In den USA ist VEVO ja längst der Standard-Anlaufpunkt für Musikvideos geworden, mit exklusiven Video-Premieren und den großen Künstlern – vor allem als Kanal auf YouTube. In Deutschland versucht sich die Video-Seite aber unabhängig von dem großen Bruder – als eigenständiges Angebot, das unter vevo.com erreichbar ist. Und zeigt damit YouTube, wie man’s macht: Die Verhandlungen mit der GEMA wurden zu beiderseitiger Zufriedenheit abgeschlossen (in „nur“ zwei Jahren – was angesichts der mehr als vierjährigen Verhandlungen zwischen GEMA und YouTube allerdings wirklich bemerkenswert ist), so dass jetzt auch die neueste Musik in Deutschland ausgestrahlt wird – und die Künstler etwas davon haben. Das inzwischen 175 Millionen Mal geklickte „Wrecking Ball“-Video von Miley Cirus feierte seine Premiere auf VEVO, mit dem Deutschland-Start sollen auch lokale Acts exklusiv ins Programm aufgenommen werden. Den Anfang machen heute Fettes Brot, am Mittwoch folgt weltweit ein neuer Clip von Britney Spears.

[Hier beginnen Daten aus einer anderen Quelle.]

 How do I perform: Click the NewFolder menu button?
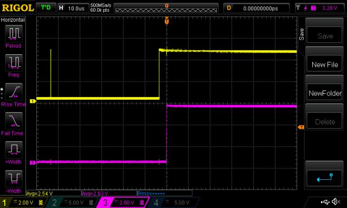point(325,93)
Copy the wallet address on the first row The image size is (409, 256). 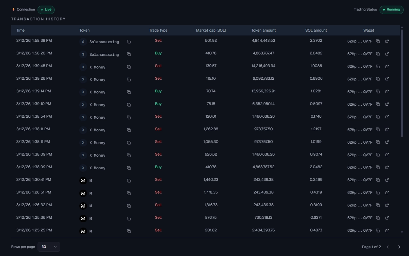point(378,41)
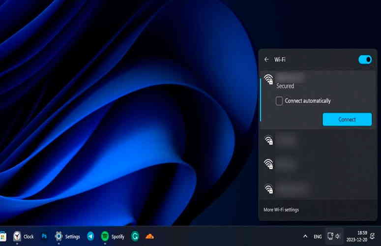Go back using the Wi-Fi panel arrow
The width and height of the screenshot is (381, 246).
[266, 60]
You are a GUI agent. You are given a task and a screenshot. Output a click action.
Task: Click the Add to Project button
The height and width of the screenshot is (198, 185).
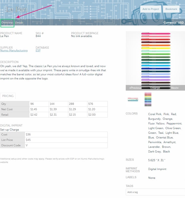151,9
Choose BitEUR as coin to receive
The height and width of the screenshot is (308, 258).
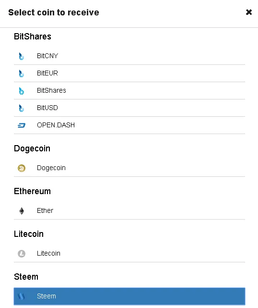pyautogui.click(x=129, y=74)
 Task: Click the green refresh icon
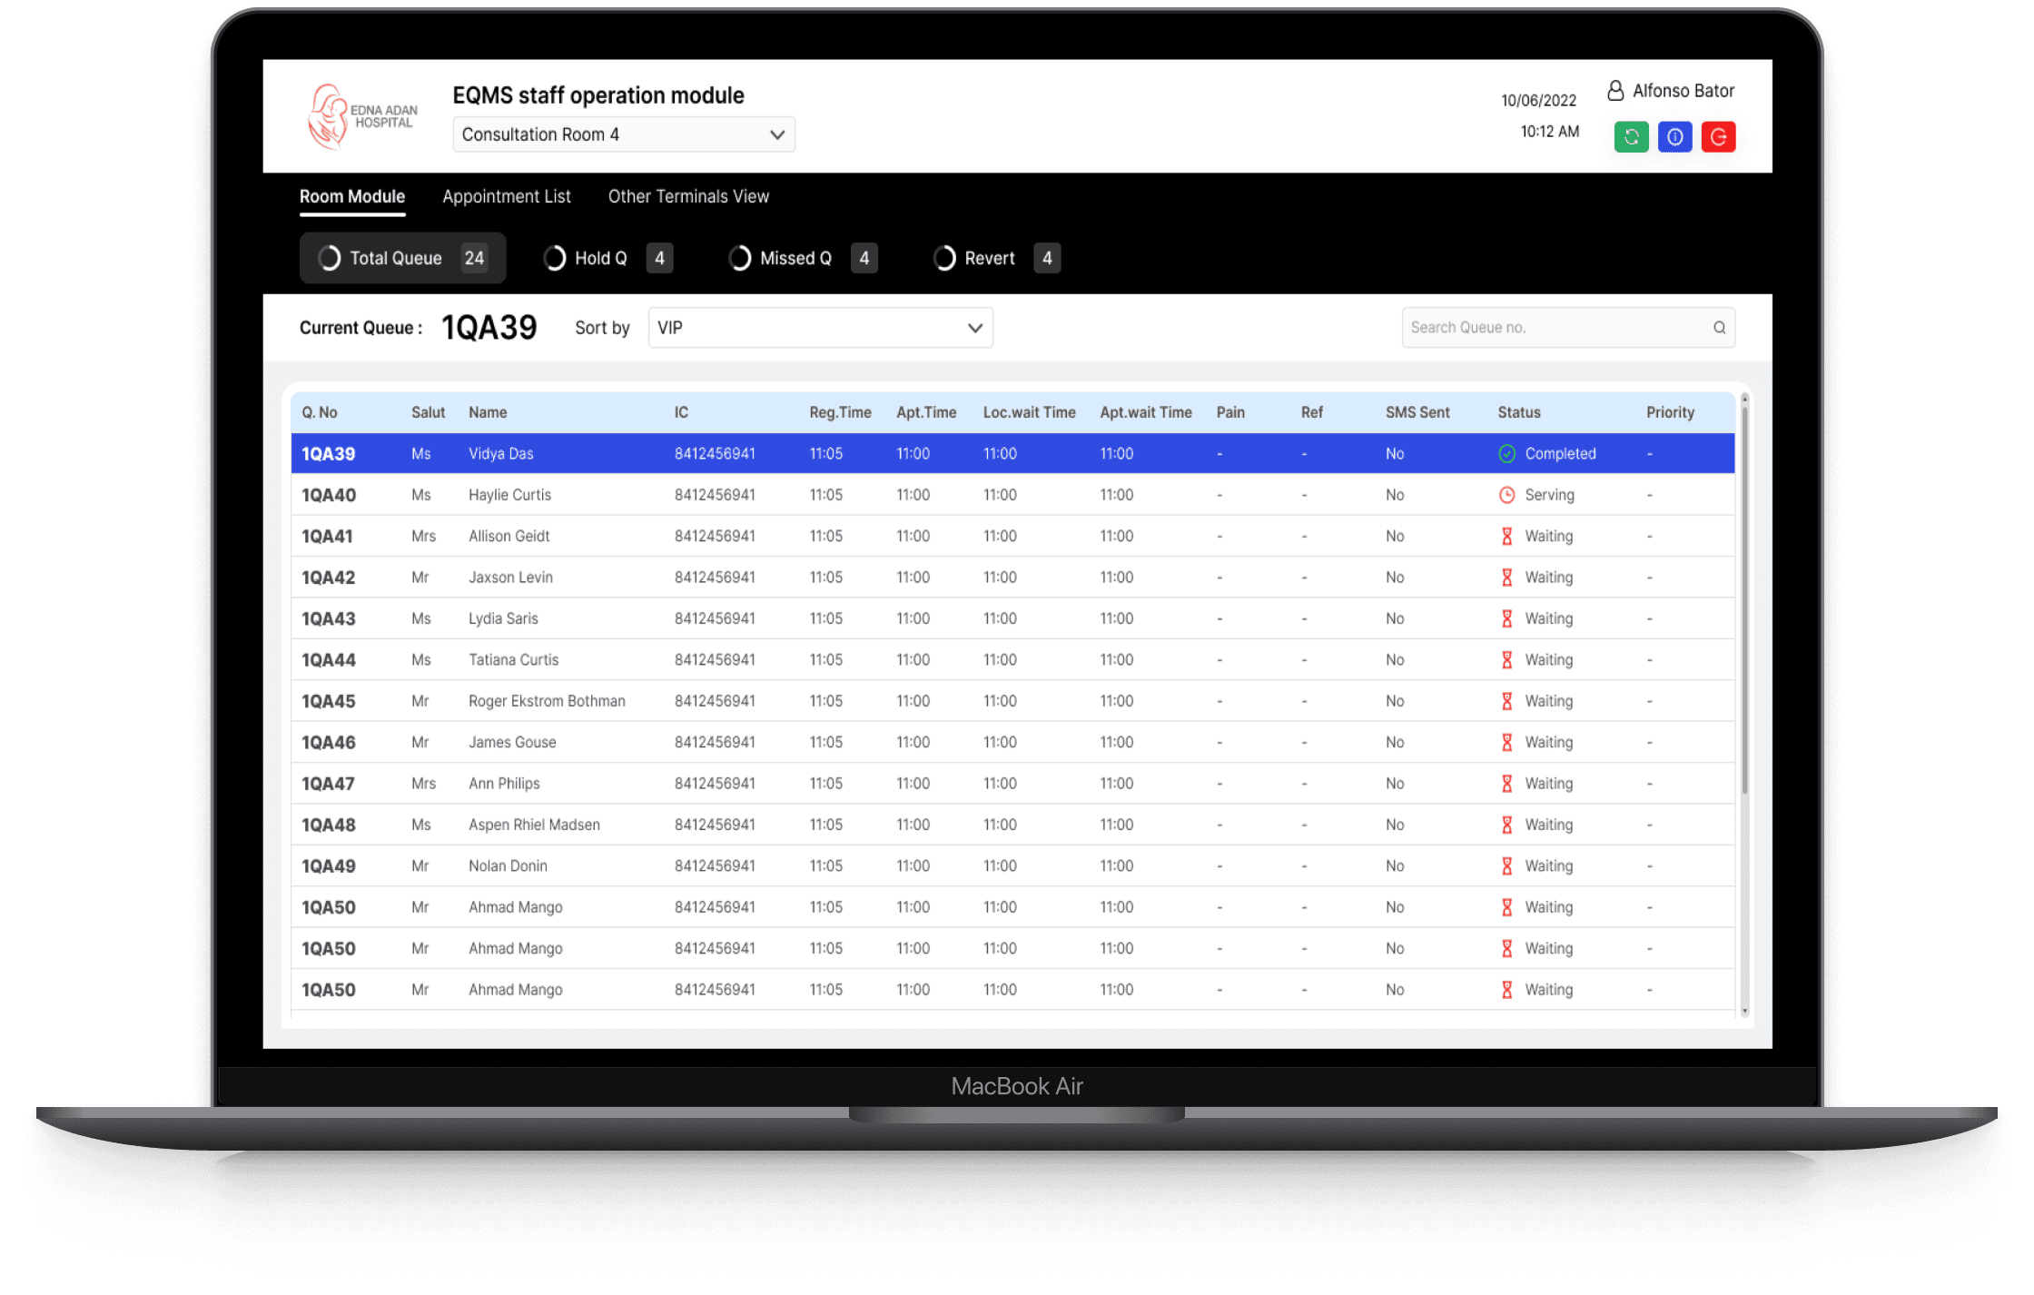pyautogui.click(x=1631, y=137)
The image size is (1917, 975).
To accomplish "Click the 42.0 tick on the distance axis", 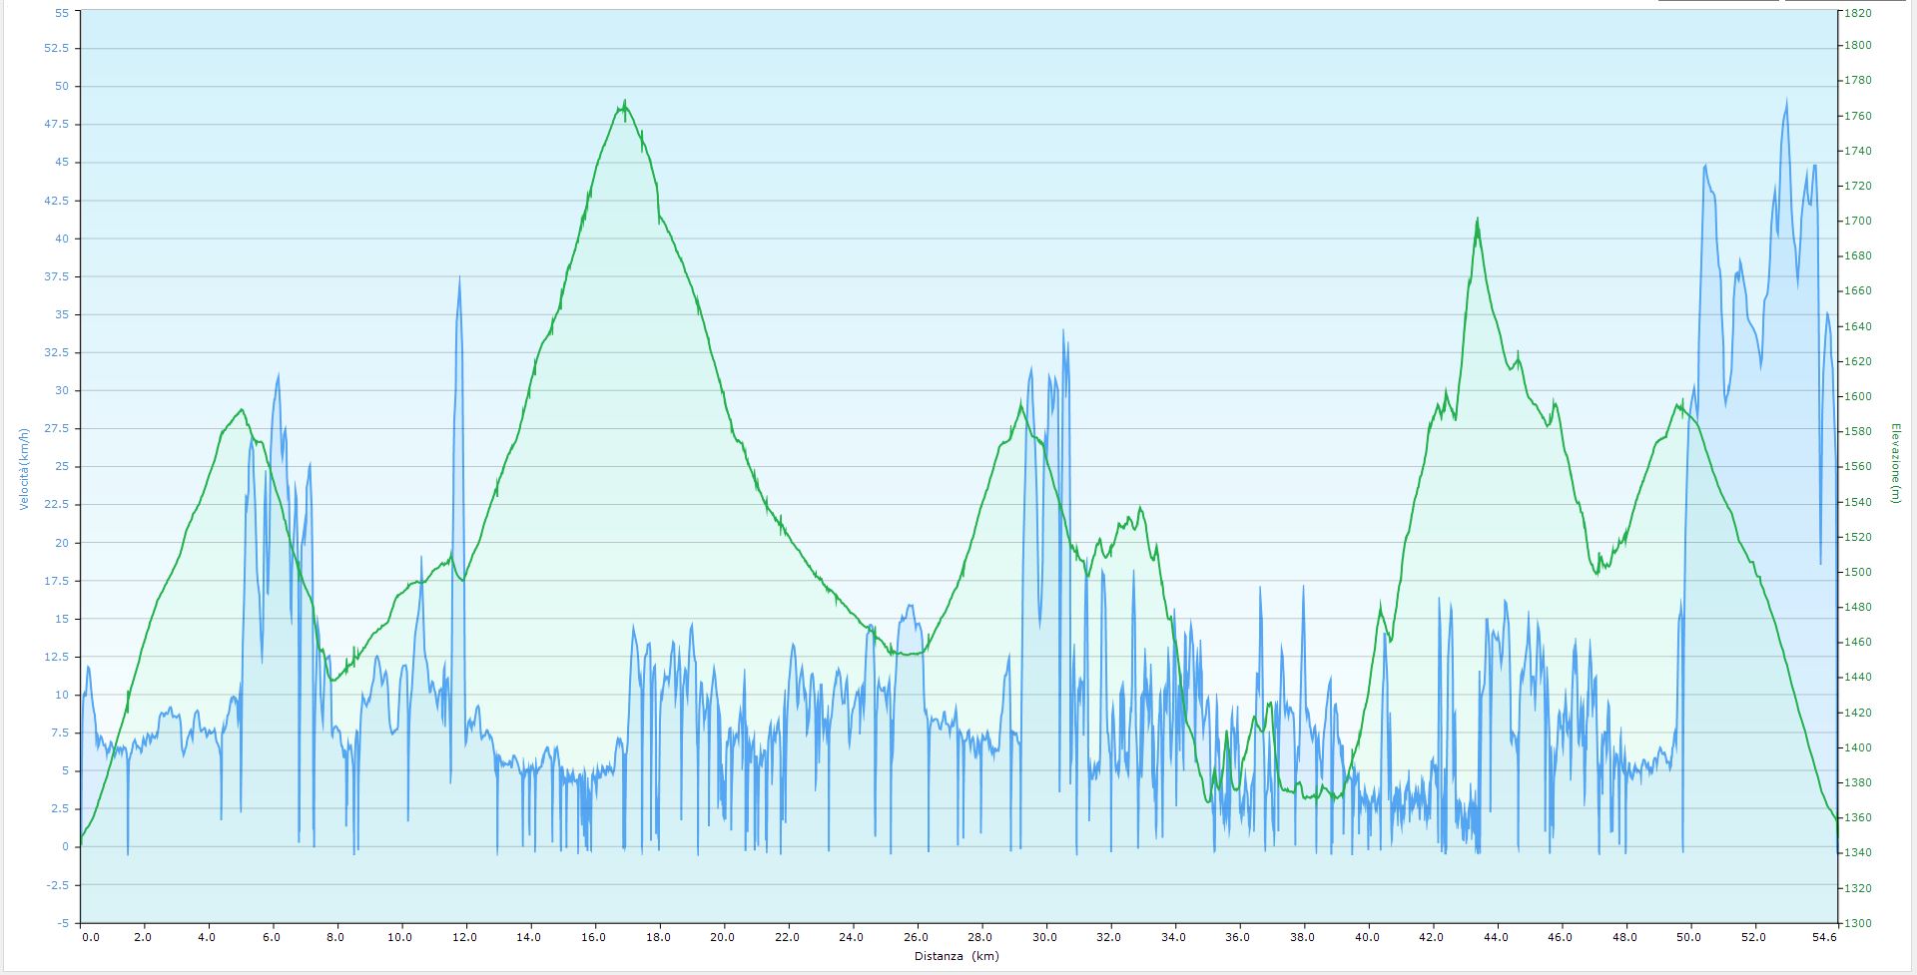I will pos(1432,937).
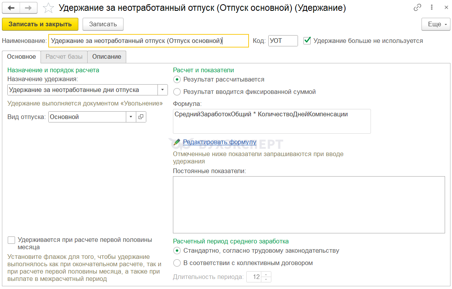Image resolution: width=452 pixels, height=289 pixels.
Task: Toggle Удержание больше не используется checkbox
Action: pos(307,41)
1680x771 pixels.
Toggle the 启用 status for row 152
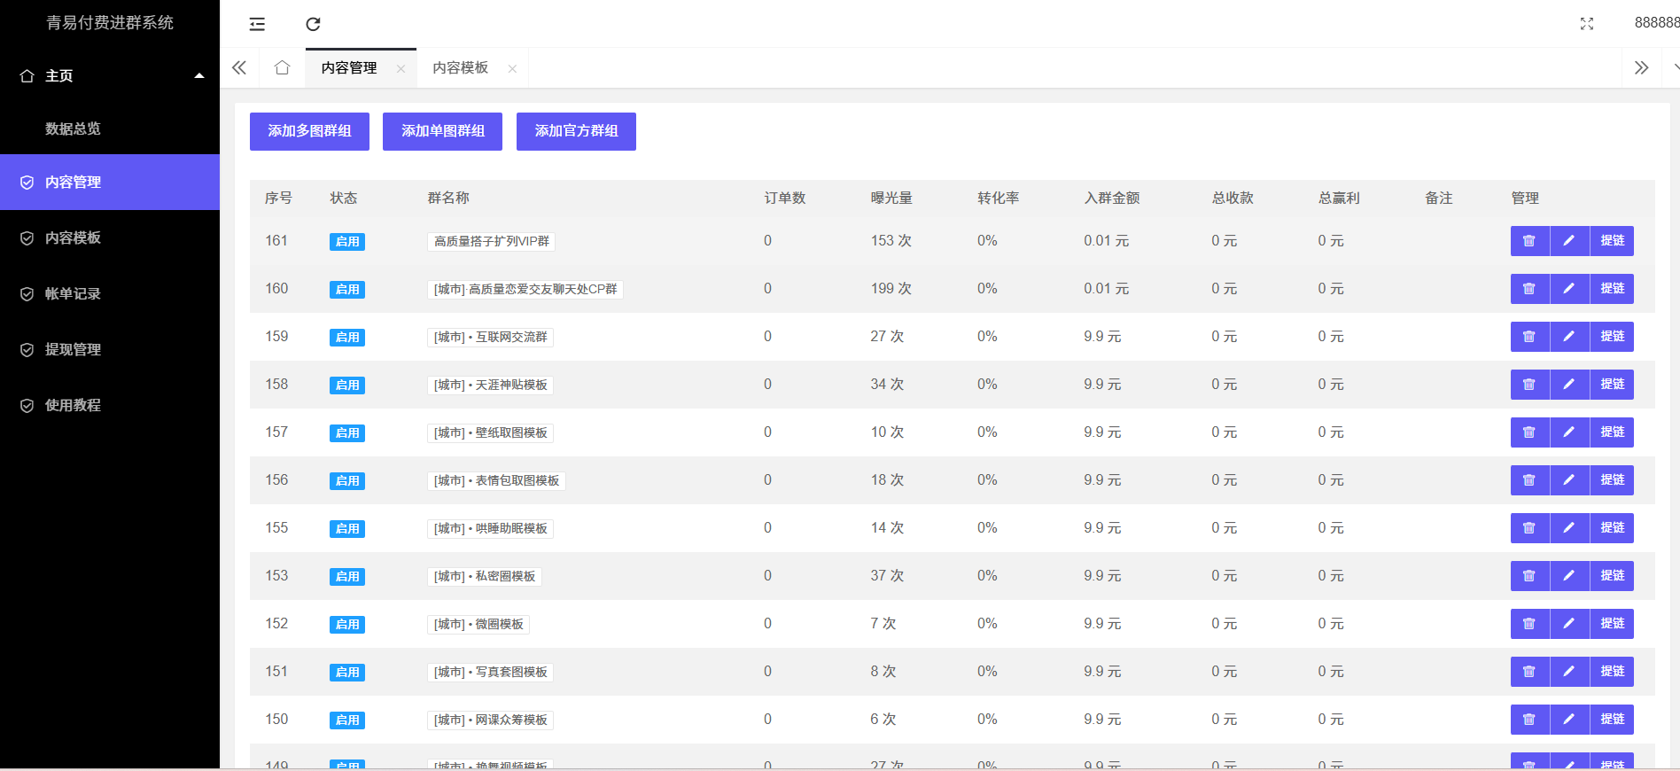(x=347, y=625)
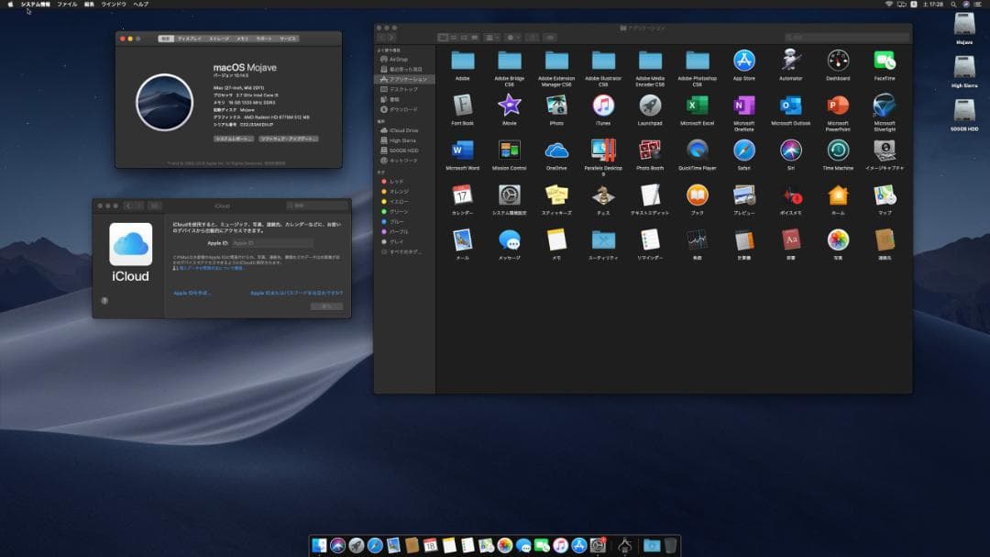The width and height of the screenshot is (990, 557).
Task: Open the Photo Booth application
Action: coord(650,150)
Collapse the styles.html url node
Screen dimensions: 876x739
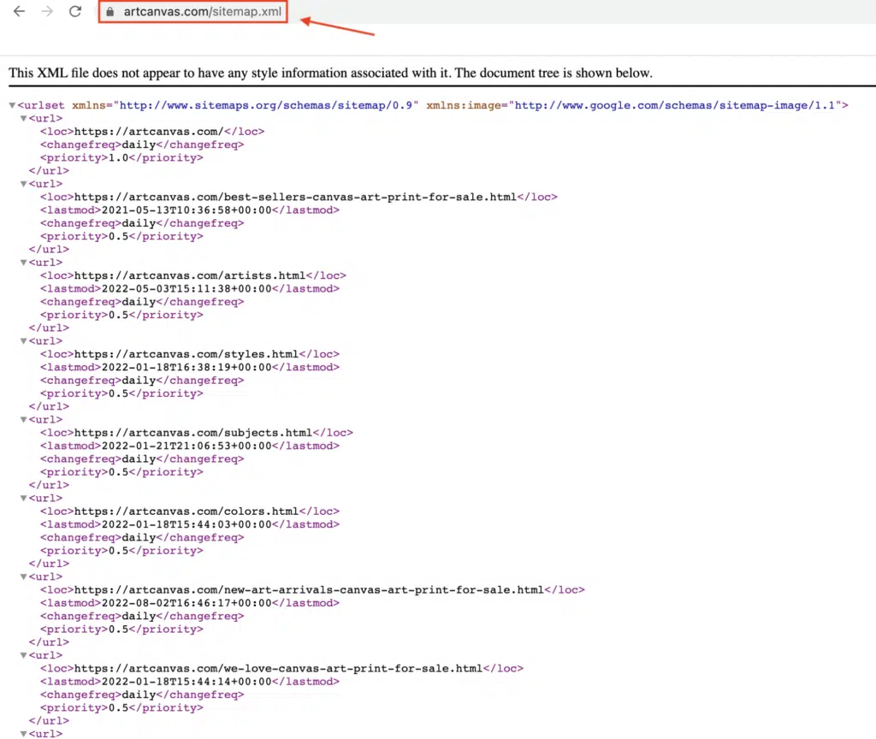click(23, 341)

//UPDATE: Ist bei Euch das eingebundene Video auch gesperrt? Ist schon lustig, dass das der große Unterschied von VEVO sein sollte, aber offenbar bei Embedding nicht funktioniert. Auf der Webseite lässt sich das Video jedenfalls ansehen. UPDATE Ende.//

Die Namen verraten schon, wohin der Hase rennt: VEVO ist eine Gründung der Major Labels Sony und Universal, zusammen mit der Abu Dhabi Media Group und Google. Der Vergleich zu YouTube hinkt, denn bei VEVO können User oder Bands keine eigenen Videos hochladen. Das Angebot besteht nur aus Musik-Clips, die von den Labels kommen. Trotz der angeblich 75.000 verfügbaren Videos ist das Angebot an Indie-Künstlern und deutschen Acts noch sehr dünn (gebt z.B. mal Casper ein, dann kommt das hier). Dafür lohnt sich noch kein Umstieg von den bereits verfügbaren Alternativen tape.tv, Myvideo oder putpat.tv – die natürlich auch schon lange eine Einigung mit der GEMA haben (aber eben oft nicht die ganz großen Acts). Im Gegensatz zu Myvideo und auch YouTube arbeitet VEVO bislang nur sehr spärlich mit Werbung, nach jedem dritten Video wird ein Werbeclip angezeigt.

VEVO könnte zur Anlaufstelle werden, um die auf YouTube gesperrten Musikvideos auch in Deutschland sehen zu können – und einige Charts-Premieren mitzunehmen. Eine Alternative zu dem größten Videodienst ist das neue Angebot sicher nicht, und für Musik-Liebhaber ist die Auswahl auch noch zu dünn.

Neben dem Web-Portal ist VEVO auch auf Tablets und Smartphones mit Apps für Android und verfügbar.